I’ve been trying to write, and I’ve been getting frustrated. I’m happy, I have nothing to write about. I need to write lyrics for a song, I hate everything that comes out of my head, I never realised how proud I am of my misery. I re-read every sad thing from every horrendous and painful moment I have documented, nothing. Everything I put on paper sounds generic and dull, who knew being blissfully content was so unproductive.

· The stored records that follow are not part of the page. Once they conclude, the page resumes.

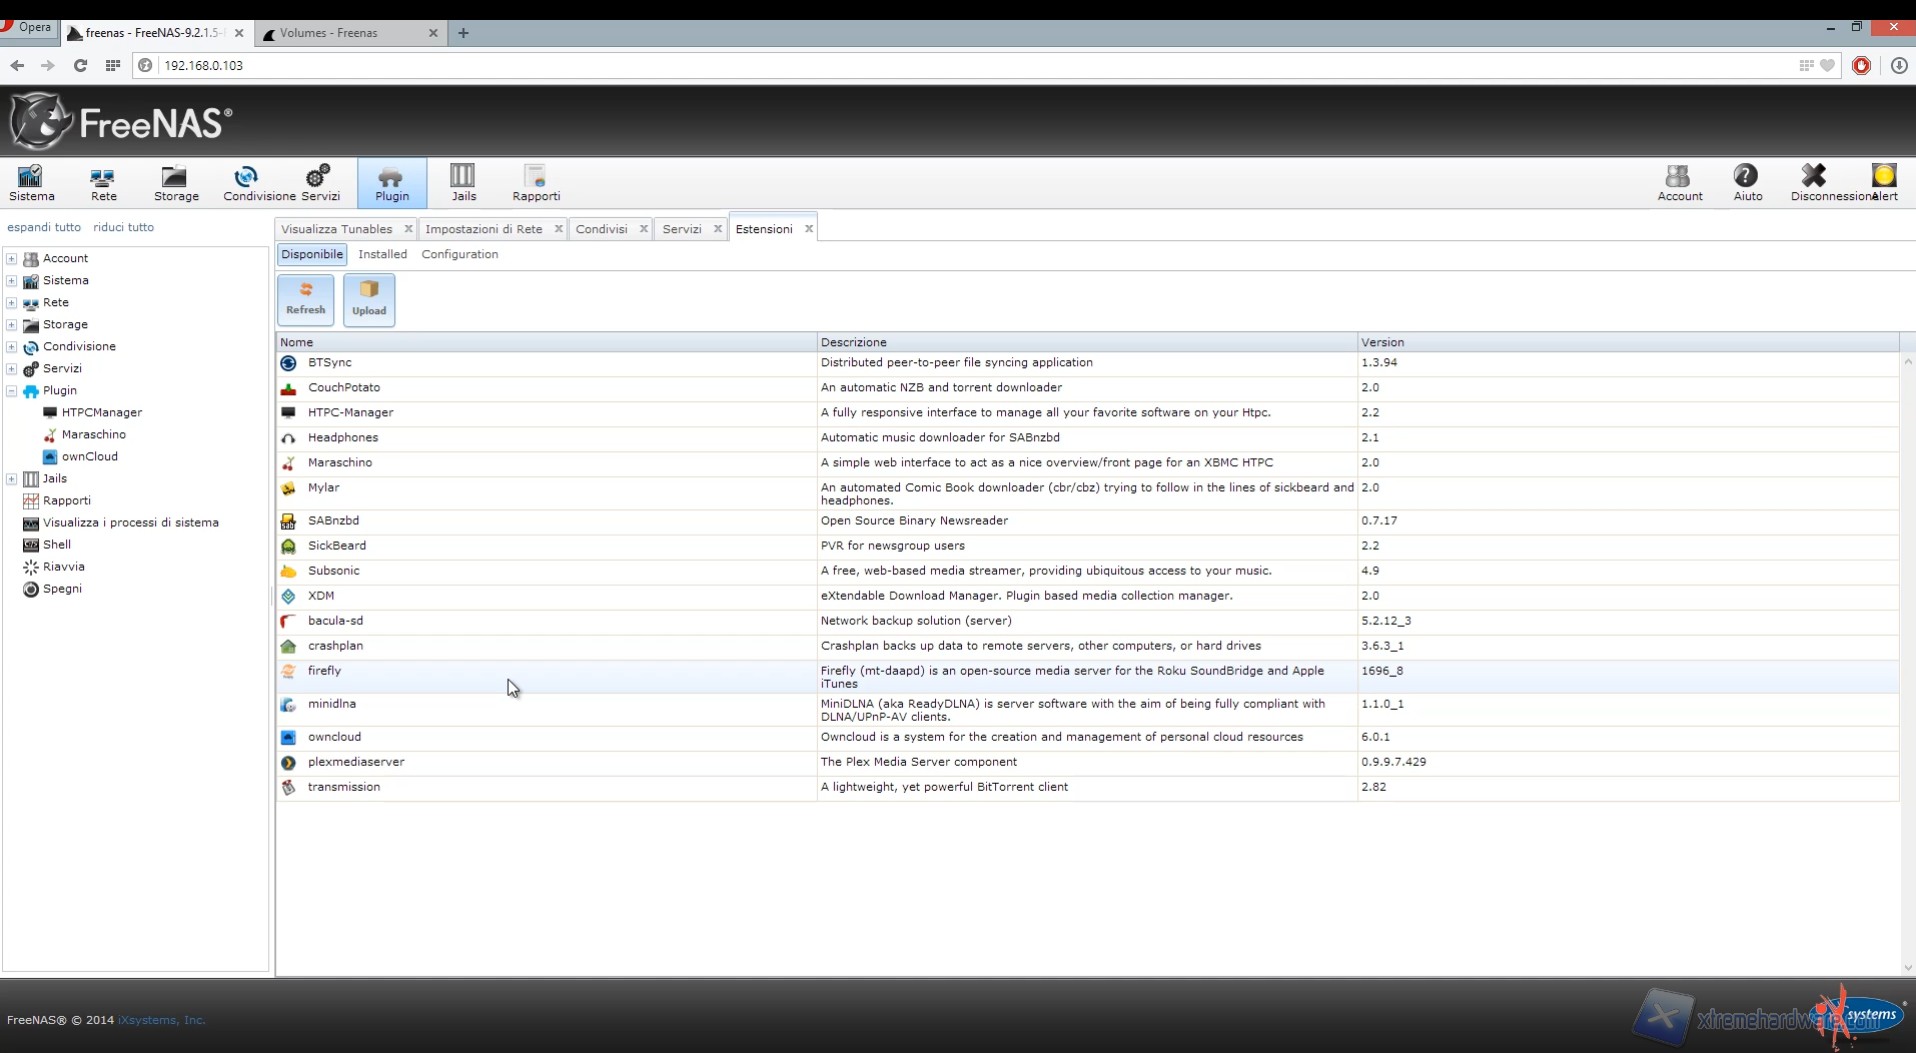1916x1053 pixels.
Task: Open Shell in the sidebar tree
Action: (57, 545)
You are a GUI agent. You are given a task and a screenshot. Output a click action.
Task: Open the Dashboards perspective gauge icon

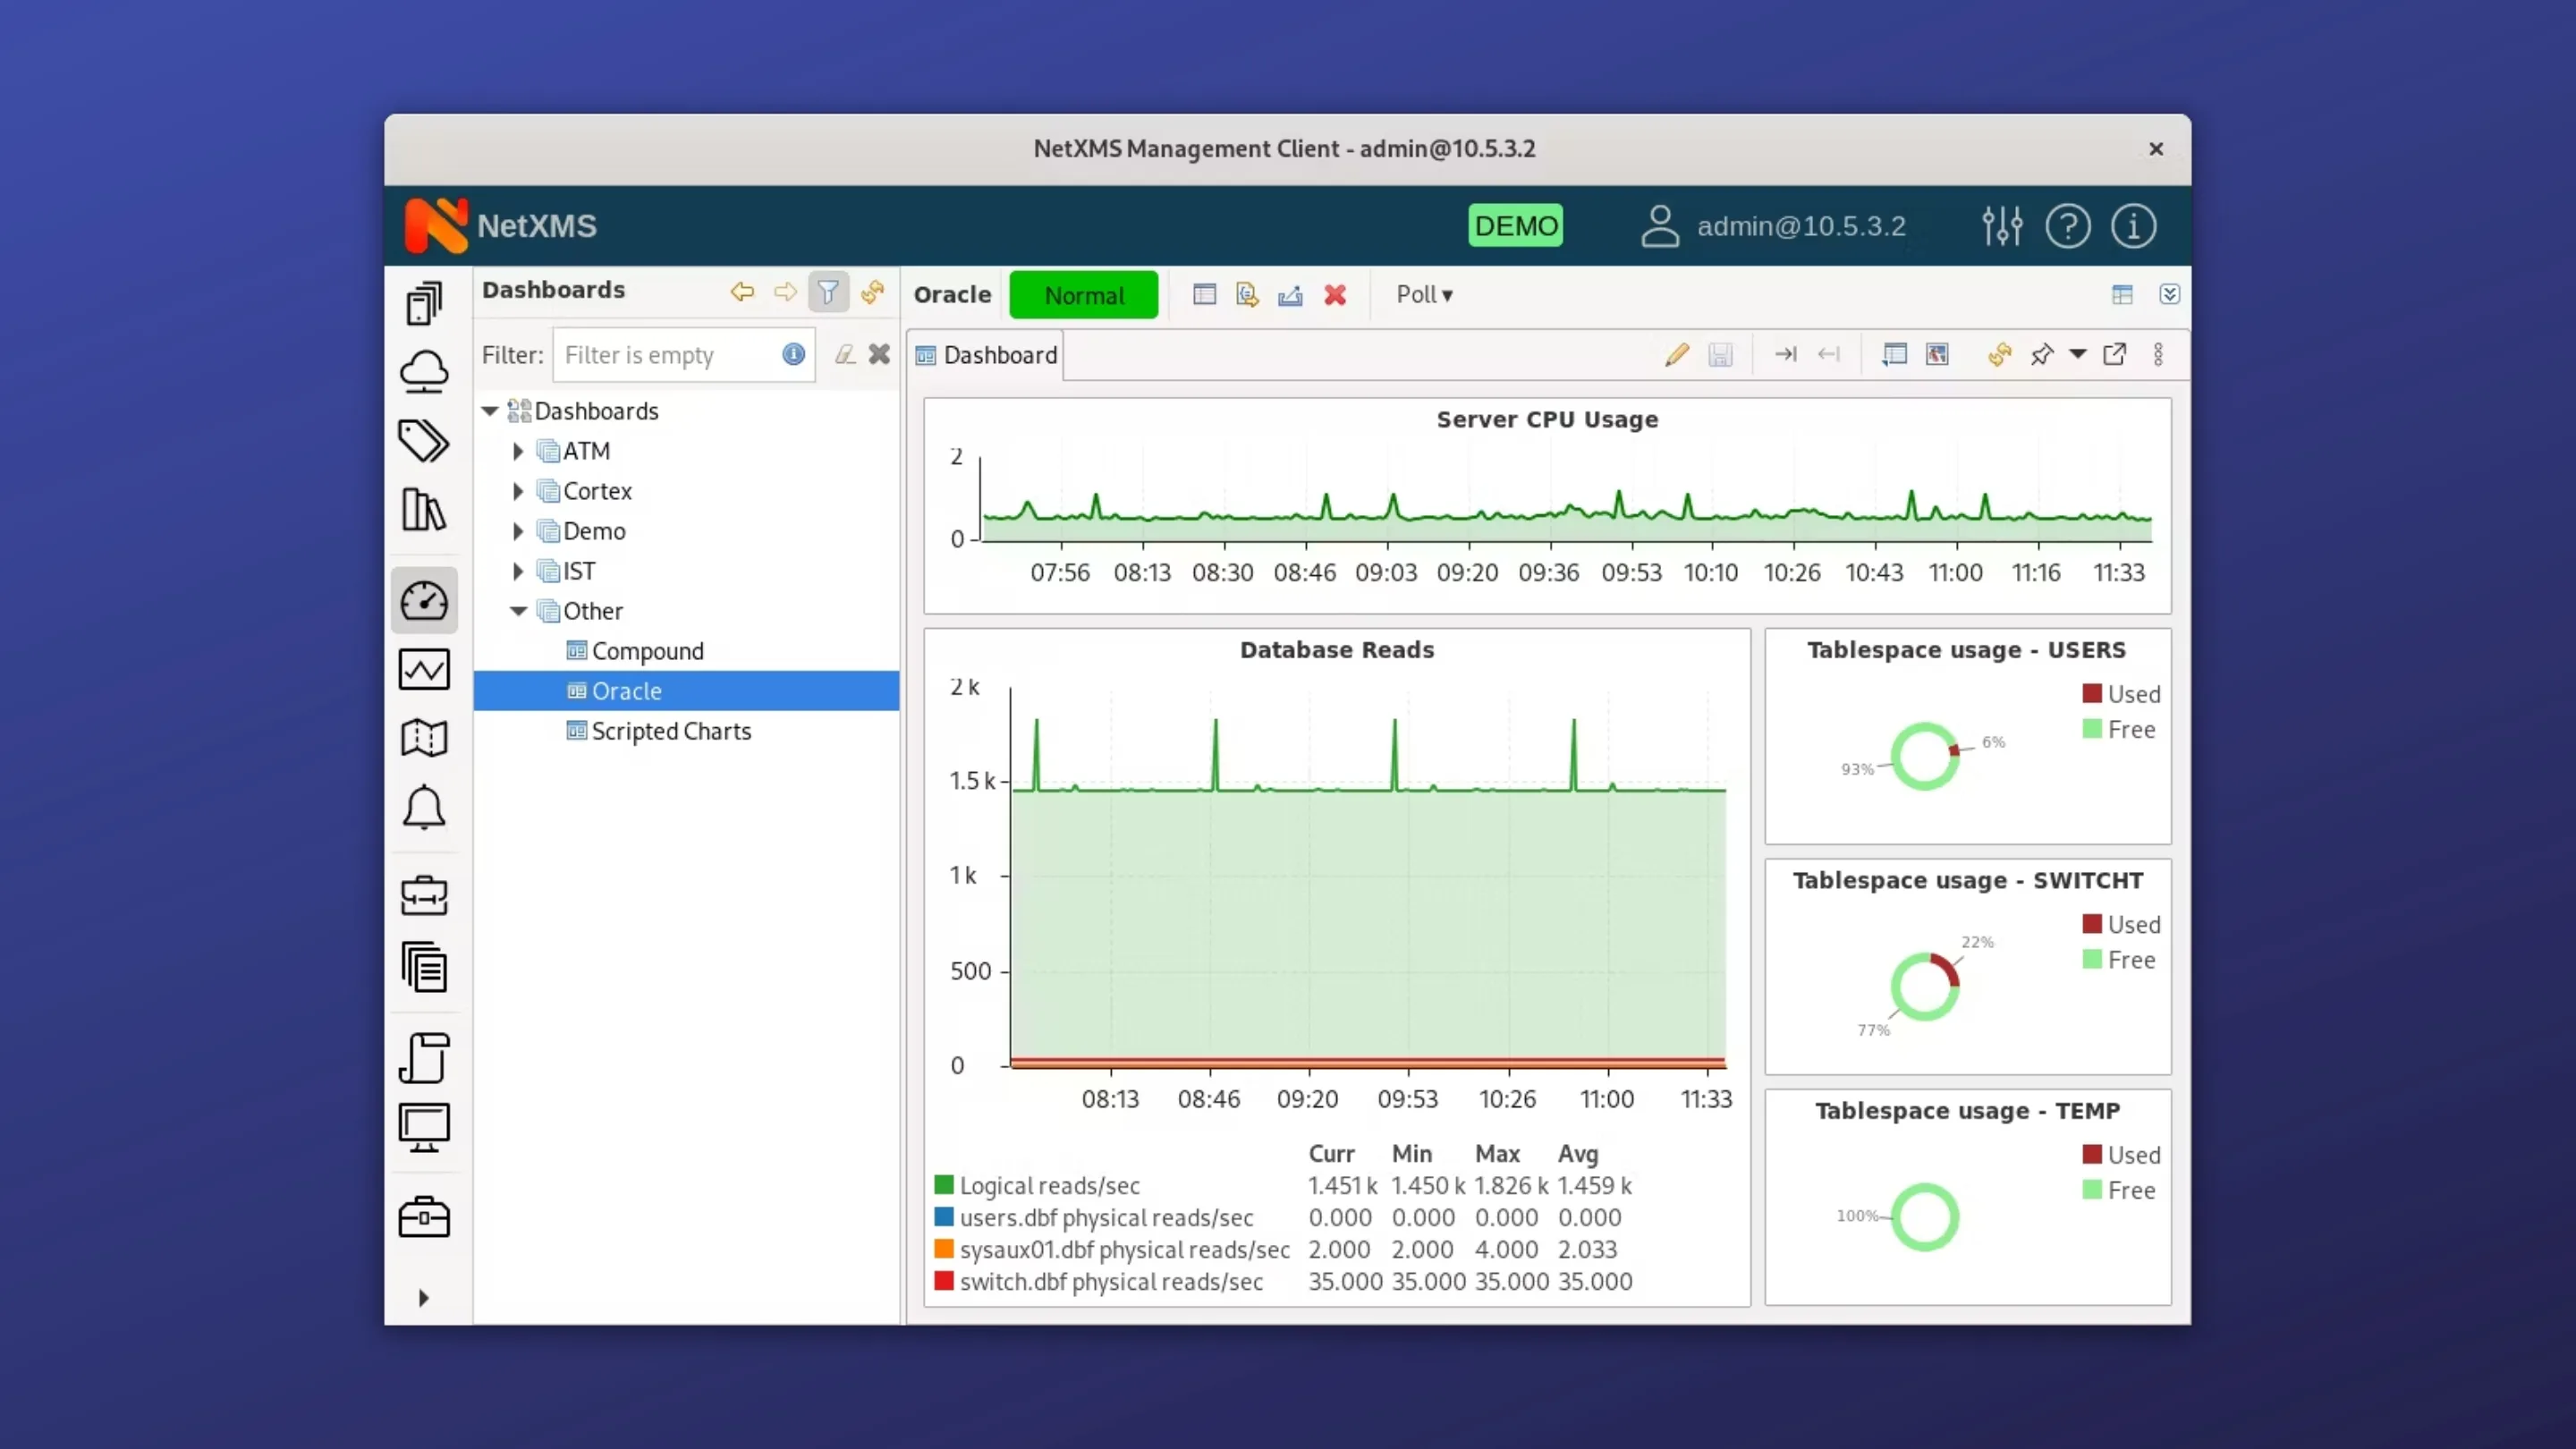(x=424, y=600)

This year is for exploring, for expanding my mind, strengthening my body. I’ll dedicate myself to actually living, to enjoying and appreciating. This year I’ll push myself, get to know myself, grow myself. This year is for accepting what already is and acknowledging what’s beyond my control. This year is for loving – my environment, my family, friends and myself. This year is for music, for yoga and travel, food, family and friends. I see the sad times creeping towards me, heartbreak washing over me, but I will not shy away – let it wash over me, let it sting and burn. I’ll grow comfortable in discomfort, take strength when I feel weak, I promise myself, I will be present for it all.
We drank whiskey and made music. I’ve never recorded music before, I’ve never sung in front of someone like that before. Anyway, the music sounded good and it must have turned us on because we ended up all over each other. My hand brushed my leg at one point and I remembered that I hadn’t been touched for a very. long. time. I announced ‘my legs are hairy!’ and he instantly replied, ‘don’t worry, I’m a feminist’.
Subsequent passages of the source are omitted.